Древние люди, так же
как и мы, не только имели в себе фактически добрые и злые природные свойства, но
также различали принципиально добро от зла и признавали, что первому должно
отдавать безусловное предпочтение. В тех же Гомеровых поэмах, поражающих нас
иногда своими этическими варваризмами, понятие нравственного долга выступает с
полною ясностью. Конечно, образ мыслей и выражения Пенелопы и Канта не совсем
совпадают между собою, тем не менее в следующих, например, словах Одиссеевой
жены мы встречаем решительное утверждение нравственного добра как принципа
вечного, необходимого и всеобщего.
…Ненадолго нам жизнь
достается на свете;
Кто здесь и сам без любви и в поступках любви не
являет,
Тот ненавистен, пока на земле он живет, и желают
Зла ему люди; от
них поносим он нещадно и мертвый;
Кто ж, беспорочный душой, и в поступках
своих беспорочен, –
Имя его, с похвалой по земле разносимое, славят
Все
племена и народы, все добрым его
величают.
(XIX, 328 –
334)
Форма нравственного
сознания, именно безусловная обязательность добра и безусловная
непозволительность зла, была в уме древних, как и в нашем; но, может быть,
важная разница между ними и нами в
нравственной оценке одних и тех же поступков происходит от изменения в самом
содержании нравственного идеалами Что
благодаря евангелию наш идеал добродетели и святости гораздо выше и шире
гомеровского, – это не подлежит сомнению. Но также несомненно и то, что этот
совершенный нравственный идеал, принимаемый только отвлеченно-теоретически, без
объективного воплощения, не производит никакого изменения не только в жизни, но
и в действительном нравственном сознании
людей, нисколько не возвышает их практического мерила для оценки своих и чужих
поступков.
Нужно ли снова
вспоминать представителей средневекового христианства, которые со спокойною
совестью и даже сознанием своей нравственной обязанности и заслуги относились к
предполагаемым врагам своей церкви еще с большею жестокостью, чем Одиссей к
врагам своей семьи, а в более близкое к нам и более просвещенное время разве
американские плантаторы, принадлежа к христианскому вероисповеданию, тем самым
не стояли под знаменем безусловно высокого нравственного идеала? и, однако, они
не только на деле относились к своим черным невольникам вообще не лучше, чем
язычник Одиссей к своим неверным слугам, но и считали себя в этом (подобно ему
же) правыми; следовательно, не только
их дела, но и их жизненное сознание оставалось не затронутым тою высшею правдою,
которую они отвлеченно-теоретически признавали.
В очерках из истории
Тамбовского края, И.И.Дубасова, рассказывается о подвигах елатомского помещика
К-рова, процветавшего в сороковых годах настоящего столетия. Кроме того, что
многие крестьяне (особенно дети) были им замучены до смерти, следствием
обнаружено, что в имении К-рова не было ни одного неизбитого крестьянина и ни
одной крепостной девушки непоруганной. Но особенно важны не эти
«злоупотребления», а отношение к ним
общественной среды. На повальном обыске в Елатомском уезде большинство дворян
отозвались о К-рове, что он «истинно благородный человек». Иные к этому
прибавляли: «К-ров – истинный христианин и исполняет все христианские обряды». А
предводитель дворянства писал губернатору: «Весь уезд встревожен по случаю бедствий господина К-рова». Дело
кончилось тем, что «истинный христианин» был освобожден от уголовной
ответственности, и елатомское дворянство успокоилось (Очерки из ист. тамб. края, исслед. И.И.Дубасова, вып.

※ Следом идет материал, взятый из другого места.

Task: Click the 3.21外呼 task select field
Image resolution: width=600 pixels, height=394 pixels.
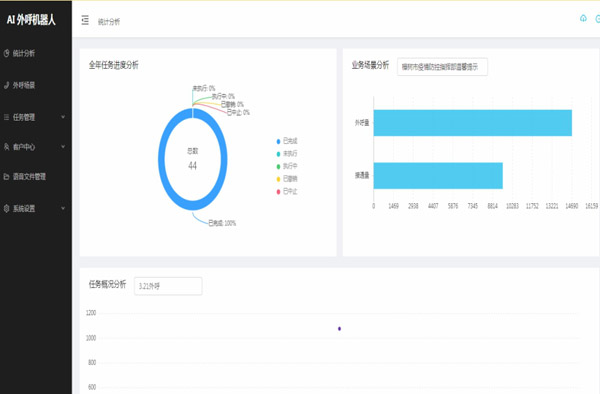Action: click(168, 286)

1, Тамбов, 1890, стр. 162 – 167). Таким же сочувствием в своей среде пользовался
другой, еще более знаменитый тамбовский помещик, кн. Ю.Н.Г-н, про которого,
однако, не без основания писали шефу жандармов: «И сами животные при встрече с
Ю.Н-чем инстинктивно прятались куда попало» (там же, стр.
92).
Между героем Гомера
и героями г. Дубасова прошло
около трех тысяч лет, но никакой существенной и прочной перемены в жизни и
нравственном сознании людей относительно несвободной части населения не
совершилось. Те же бесчеловечные отношения, которые одобрялись в гомерическую
эпоху древними эллинами, они же считались дозволительными и у американских и
русских рабовладельцев в первой половине XIX века. И если теперь
эти отношения нас возмущают, то это повышение этических требований произошло не
в те три тысячелетия, а лишь в три последние десятилетия (для нас и американцев, а
для Западной Европы несколькими десятилетиями раньше). Что же случилось в это
недавнее время, что произвело в столь короткий срок такую перемену, какой не
могли совершить долгие века исторического развития? Явилась ли в наши дни
какая-нибудь новая нравственная идея, новый, более высокий нравственный
идеал?
Ничего такого не
было и быть не могло, потому что идеала более высокого, чем тот, который
открылся восемьнадцать веков тому назад, придумать нельзя. Этот идеал был
известен «истинным христианам» американских штатов и русских губерний. Никакой
новой идеи по этой части они узнать не могли; но они испытали новый факт. То, чего идея,
ограниченная субъективною сферой личной нравственности, не могла сделать в
течение тысячелетий, она сделала в несколько лет, когда воплотилась в публичной
силе и стала общим делом. При весьма
различных исторических условиях и в Америке, и в России организованное
общественное целое, обладающее властью, решило положить конец слишком грубому
нарушению христианской – Божьей и человеческой – правды в общественном строе. В
Америке это было достигнуто ценою крови, страшною междоусобною войною, у нас –
властным правительственным действием[ii].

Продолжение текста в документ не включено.